The Hebrew word tsinnor is usually translated “water shaft.” For many years, this shaft was identified with a 40 foot (13 m) vertical shaft near the Gihon Spring. More recent excavations have suggested that this shaft was not accessible during the time of David.
The story gets the press-release-rehash in the Jerusalem Post and Arutz-7. The Trumpet, because of its close relationship with Mazar, has two photos. Haaretz apparently wrote their story before the press release and has some strange information about the water system:
But Mazar believes the water system served to purify David’s warriors, first among them his chief of staff, Joab, after the city had already been conquered.
She says that purification was necessary because the Bible states they had to fight against the “blind and the lame,” and in so doing would have become impure. She notes the use in the relevant verse of the Hebrew root naga (touch) in relation to the “gutter,” a word usually involving matters of purity.
Here are just a few thoughts (based on the articles, not the minimal information above):
It seems that this channel was discovered at the end of the last season of excavation, and much more work is required.
Both ends of the tunnel are currently blocked, so it is not clear where the tunnel begins or ends.
The tunnel runs north-south, that is, roughly from the area of “David’s palace” towards the Temple Mount, all within the city fortifications. This does not seem to fit the type of passageway that would be needed to conquer the city.
Oil lamps from the end of the First Temple period (c. 600 B.C.) were found, but it’s not clear how Mazar knows the tunnel was in use in the time of David. It’s usually easier to date the end of use of a water system than the beginning.
The attempt to also connect the tunnel with refugees fleeing from Jerusalem in the days of King Zedekiah seems stretched.
Both identifications of the tunnel to the Bible (David and Zedekiah) strike me as the sort of “biblical archaeology” that Bible believers like myself wish would go away. By that I mean, you find a tunnel and without knowing where it begins or where it ends, you assume that it must be the very one that is mentioned in a famous story in the Scriptures. How is it that such archaeologists, working in a very restricted area, always happen to find exactly what they are looking for?

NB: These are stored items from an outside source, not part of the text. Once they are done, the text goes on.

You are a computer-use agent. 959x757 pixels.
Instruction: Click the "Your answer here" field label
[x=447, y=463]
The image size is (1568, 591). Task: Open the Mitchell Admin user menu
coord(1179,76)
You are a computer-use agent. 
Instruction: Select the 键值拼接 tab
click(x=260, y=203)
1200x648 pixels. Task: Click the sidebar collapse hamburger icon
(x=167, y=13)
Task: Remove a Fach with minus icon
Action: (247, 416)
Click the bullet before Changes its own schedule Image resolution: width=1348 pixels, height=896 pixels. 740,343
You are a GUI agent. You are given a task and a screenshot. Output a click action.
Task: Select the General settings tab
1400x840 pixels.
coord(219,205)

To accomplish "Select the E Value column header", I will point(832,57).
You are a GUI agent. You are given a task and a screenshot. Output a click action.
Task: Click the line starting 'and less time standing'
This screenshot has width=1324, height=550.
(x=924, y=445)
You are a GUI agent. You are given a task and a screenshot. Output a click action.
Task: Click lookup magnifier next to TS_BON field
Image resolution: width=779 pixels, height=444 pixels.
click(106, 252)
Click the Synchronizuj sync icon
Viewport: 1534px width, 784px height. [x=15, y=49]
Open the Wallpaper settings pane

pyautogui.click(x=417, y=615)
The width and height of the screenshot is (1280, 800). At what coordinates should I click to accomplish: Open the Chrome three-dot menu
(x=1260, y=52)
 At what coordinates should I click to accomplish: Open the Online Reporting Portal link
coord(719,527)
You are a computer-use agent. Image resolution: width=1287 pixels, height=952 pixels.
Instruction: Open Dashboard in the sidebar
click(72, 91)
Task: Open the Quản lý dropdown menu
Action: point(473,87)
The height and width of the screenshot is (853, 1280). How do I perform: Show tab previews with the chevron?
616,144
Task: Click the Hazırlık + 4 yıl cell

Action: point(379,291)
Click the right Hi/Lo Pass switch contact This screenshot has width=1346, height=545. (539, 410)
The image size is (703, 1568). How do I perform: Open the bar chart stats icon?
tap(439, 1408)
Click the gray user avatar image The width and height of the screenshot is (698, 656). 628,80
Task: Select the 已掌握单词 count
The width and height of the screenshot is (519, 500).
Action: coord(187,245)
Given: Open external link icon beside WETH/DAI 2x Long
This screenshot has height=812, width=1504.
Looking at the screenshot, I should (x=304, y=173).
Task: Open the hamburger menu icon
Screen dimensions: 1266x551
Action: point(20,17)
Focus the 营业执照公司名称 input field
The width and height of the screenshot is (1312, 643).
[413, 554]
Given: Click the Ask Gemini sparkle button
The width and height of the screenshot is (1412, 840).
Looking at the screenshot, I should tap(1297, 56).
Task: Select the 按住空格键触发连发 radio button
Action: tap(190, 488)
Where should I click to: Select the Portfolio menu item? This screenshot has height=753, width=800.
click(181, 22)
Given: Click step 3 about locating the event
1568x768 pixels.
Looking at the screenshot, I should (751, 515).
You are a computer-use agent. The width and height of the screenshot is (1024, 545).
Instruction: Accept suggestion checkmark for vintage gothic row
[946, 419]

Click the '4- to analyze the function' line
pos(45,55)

The solution is not to refuse to make connections to the Bible, nor to deny that the Biblical record is historically accurate, but instead to carefully study all of the evidence, avoiding unwarranted and premature sensationalistic headlines. It goes both ways; more often it is scholars on the other side who use a scrap of evidence as complete and compelling proof that the biblical story is false. Abuses on one side do not justify abuses on the other.